One thing I was skeptical about was how Aoba got hired by a gaming company directly out of high school. As someone who lives in America, I was incredulous- you need a ridiculous amount of experience to get any decent (or not so decent) job. But Ian explains that Aoba getting hired is a possibility. Like anywhere in the world, credentials are important. However, since Aoba’s job is art-based, her drawing skills and artwork are going to be considered more than her lack of experience. The interview says that getting hired right out of high school is still rare in Japan, but not unheard of.
Another issue that fans and myself debated was how Aoba was told to make 3D models from scratch, even though she had never done so before. Many fans did not believe that the company would allow her to do this right away. According to Ian, training like this is standard practice in Japan, even outside of the gaming industry. Companies do this because they want employees to know the fundamentals. Taking the time to train someone will help them learn the necessary skills and stay with the company on a long term basis.
In my opinion, this is a good thing.
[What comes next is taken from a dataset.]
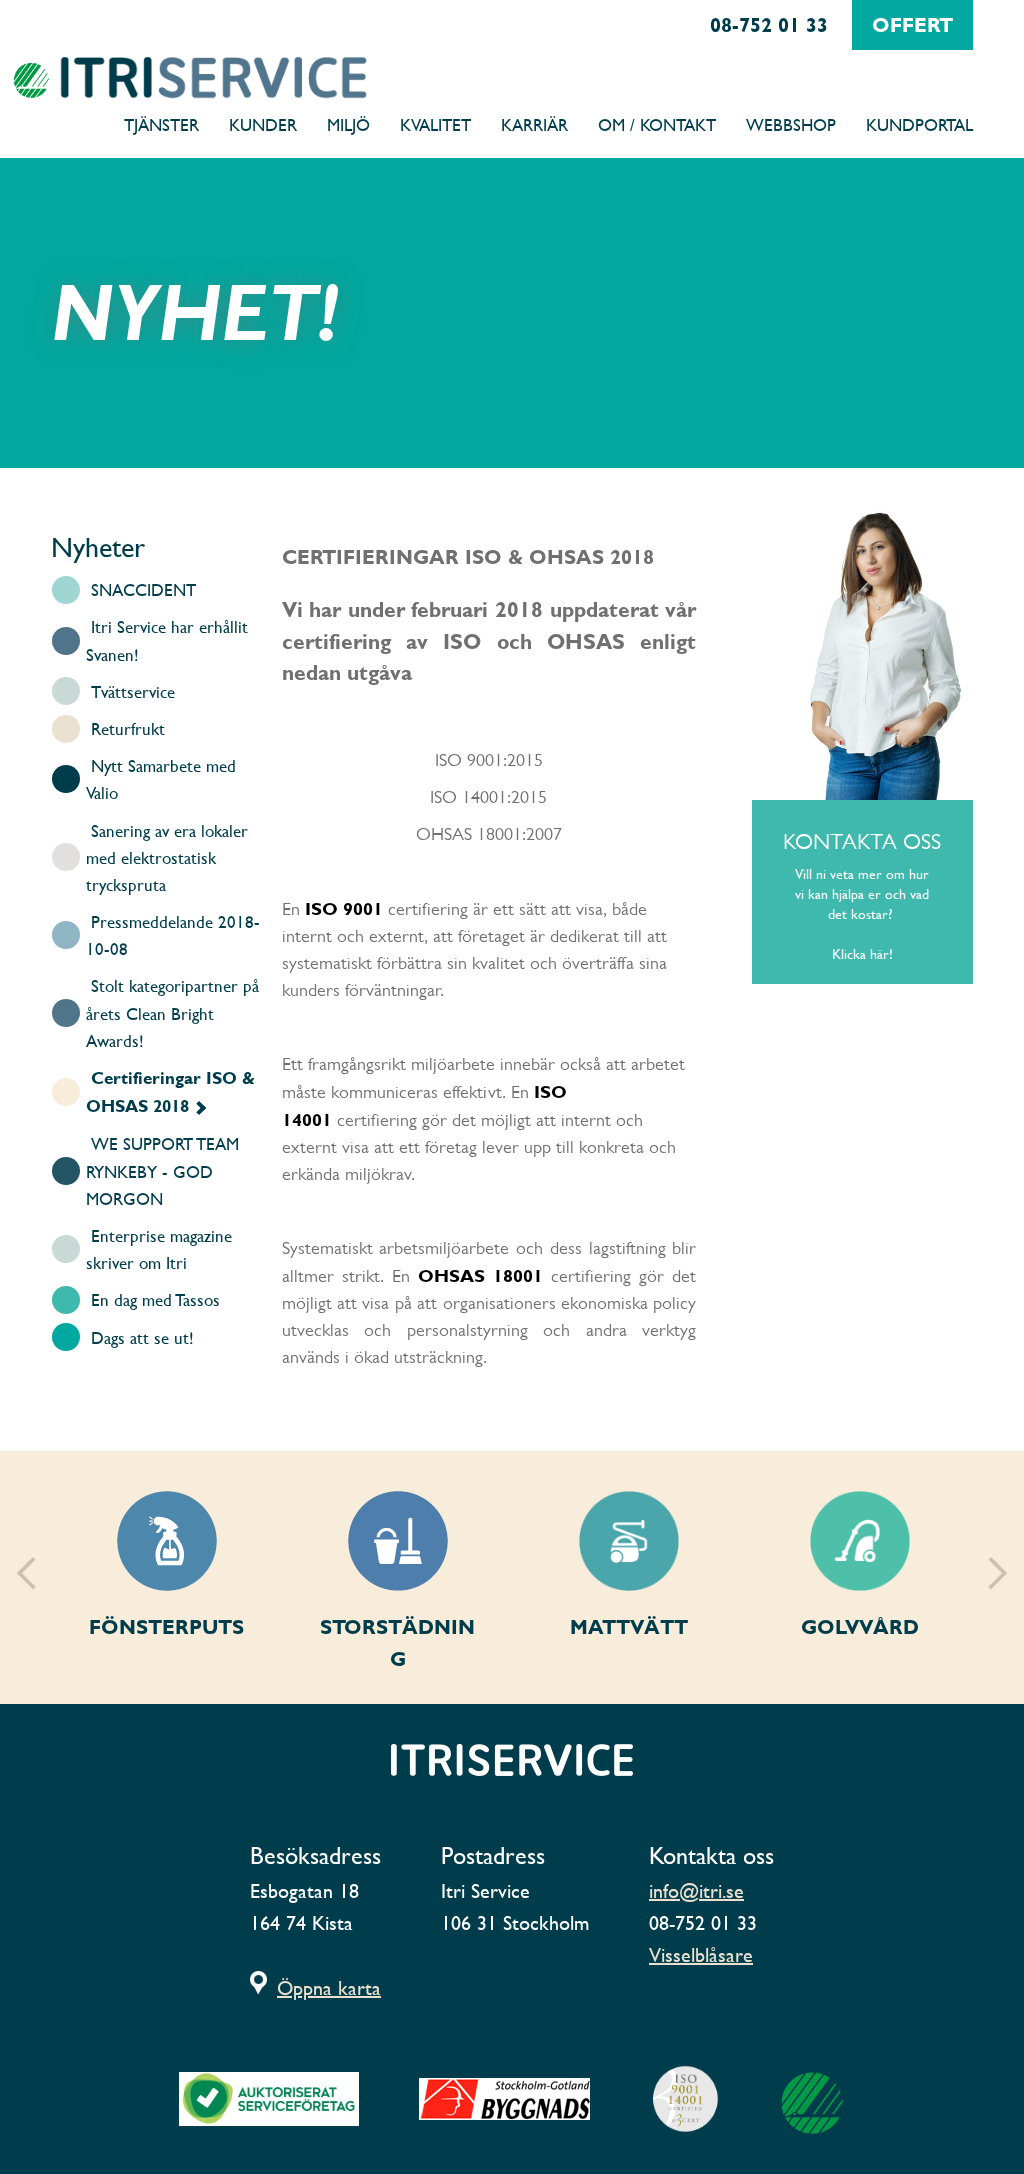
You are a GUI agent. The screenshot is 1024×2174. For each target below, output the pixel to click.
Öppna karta (329, 1988)
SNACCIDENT (143, 589)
From my experience, Western companies don’t train their employees very well. It takes up too much time and too many resources. At my first retail job, I was thrown on the cash register with no training and was often left alone in my section for hours on end with no one to teach me the basics of ringing, returns, online orders, layaway, etc. I learned it eventually, but some guidance would have been nice. I definitely would have felt more appreciated. And this just doesn’t go for retail. The same thing has happened to me numerous times, including during my first “real” job.
I also want to point that that many companies seem to not hire for the long term. They barely train you, give you minimal hours, and can let you go whenever they want (i.e. sending the jobs to another country). Having some job security would be wonderful. I wouldn’t get anxiety over whether or not I am going to have health insurance (do NOT get me started on health insurance in the USA!) or enough money to support myself.
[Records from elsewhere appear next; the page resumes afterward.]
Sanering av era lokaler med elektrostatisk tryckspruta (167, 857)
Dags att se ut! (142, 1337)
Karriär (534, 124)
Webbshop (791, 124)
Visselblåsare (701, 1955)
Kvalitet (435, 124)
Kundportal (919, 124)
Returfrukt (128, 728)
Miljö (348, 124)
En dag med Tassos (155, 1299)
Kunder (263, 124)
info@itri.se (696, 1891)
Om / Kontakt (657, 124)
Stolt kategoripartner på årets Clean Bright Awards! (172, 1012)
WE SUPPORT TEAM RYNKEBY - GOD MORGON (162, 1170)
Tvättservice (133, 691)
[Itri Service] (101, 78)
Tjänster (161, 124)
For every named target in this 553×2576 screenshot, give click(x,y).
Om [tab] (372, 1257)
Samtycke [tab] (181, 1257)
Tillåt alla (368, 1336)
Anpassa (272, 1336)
Now for some negatives. One of the recurring themes in New Game! was how the employees needed to stay overnight to finish up their work before the deadline. And apparently New Game! glossed this over. People in the gaming industry regularly spend long periods of time staying over at work, even when a deadline isn’t near. I have heard many times how the balance between work life and personal time is very difficult to maintain in Japan. People are expected to work long hours and devote themselves completely to their jobs. As much as I would love to live in Japan, this is something that worries me if I were to ever move there. I need time to rest and relax- otherwise my anxiety begins to build up. Anyway, another issue with the workplace, according to Ian, is that the management practices are very antiquated. This concerns me as well because, based on my experience, the way things are managed in America are not effective and this goes for most of the jobs I’ve had. But Japan is even more outdated than the US? It is scary to think about…
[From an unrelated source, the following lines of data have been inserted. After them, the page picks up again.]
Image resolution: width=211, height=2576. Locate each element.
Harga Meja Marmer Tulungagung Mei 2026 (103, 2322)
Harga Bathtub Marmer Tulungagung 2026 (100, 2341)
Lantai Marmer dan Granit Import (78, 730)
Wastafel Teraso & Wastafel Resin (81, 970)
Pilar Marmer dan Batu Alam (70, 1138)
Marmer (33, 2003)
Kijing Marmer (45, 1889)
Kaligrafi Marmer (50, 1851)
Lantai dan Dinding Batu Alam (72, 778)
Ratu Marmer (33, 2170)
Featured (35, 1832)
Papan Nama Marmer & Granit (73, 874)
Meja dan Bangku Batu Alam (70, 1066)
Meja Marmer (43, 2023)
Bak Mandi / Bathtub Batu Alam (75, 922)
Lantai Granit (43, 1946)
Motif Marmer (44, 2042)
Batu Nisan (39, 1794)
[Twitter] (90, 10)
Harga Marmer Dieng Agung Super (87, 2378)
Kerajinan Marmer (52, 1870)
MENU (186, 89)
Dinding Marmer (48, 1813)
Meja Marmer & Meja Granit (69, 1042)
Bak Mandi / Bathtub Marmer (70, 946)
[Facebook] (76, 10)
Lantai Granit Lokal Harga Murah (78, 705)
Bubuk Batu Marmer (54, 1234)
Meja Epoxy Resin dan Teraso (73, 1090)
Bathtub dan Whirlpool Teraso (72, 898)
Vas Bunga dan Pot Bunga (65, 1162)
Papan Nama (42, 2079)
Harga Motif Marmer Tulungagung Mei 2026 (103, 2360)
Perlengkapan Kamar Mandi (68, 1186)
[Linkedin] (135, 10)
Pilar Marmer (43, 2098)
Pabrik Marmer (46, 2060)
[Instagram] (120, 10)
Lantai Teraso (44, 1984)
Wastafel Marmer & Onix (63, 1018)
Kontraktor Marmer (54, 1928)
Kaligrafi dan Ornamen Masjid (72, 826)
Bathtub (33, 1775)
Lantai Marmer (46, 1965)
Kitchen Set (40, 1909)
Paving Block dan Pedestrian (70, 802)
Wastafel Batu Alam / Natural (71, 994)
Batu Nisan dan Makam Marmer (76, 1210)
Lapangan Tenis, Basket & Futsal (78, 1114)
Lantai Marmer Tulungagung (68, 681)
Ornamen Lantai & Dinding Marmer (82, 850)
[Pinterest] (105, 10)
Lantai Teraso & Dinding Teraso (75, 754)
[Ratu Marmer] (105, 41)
Even before reading this article, there was one thing that I found very unrealistic in New Game! and Ian says it perfectly: “There are no assholes.” You are always going to meet amazing and supportive people throughout your career, but you are also going to run into an equivalent amount of jerks. Aside from Umiko who was a little rough around the edges, everyone in New Game! was extremely nice. Almost too nice. There is almost always going to be someone who is competitive, envious, and derogatory toward others. Especially the higher-ups, who expect everything to be done perfectly and in a timely manner (even though they didn’t properly train you!). Sorry, I am being biased based on my experiences. However, I am sure this is true in Japan as well, and Ian helped to confirm my belief by saying that there is going to be at least some people who make your blood boil and are difficult to work with. I would love to see Aoba get some kind of rival- it would be both interesting and funny.
Again, this article was extremely thorough and helped me get a better picture of how the gaming industry works in Japan. Although it definitely sugarcoats some things with its all-female moe cast, according to Ian, New Game! does do a good job of portraying Japanese gaming companies. And apparently things really do run that way.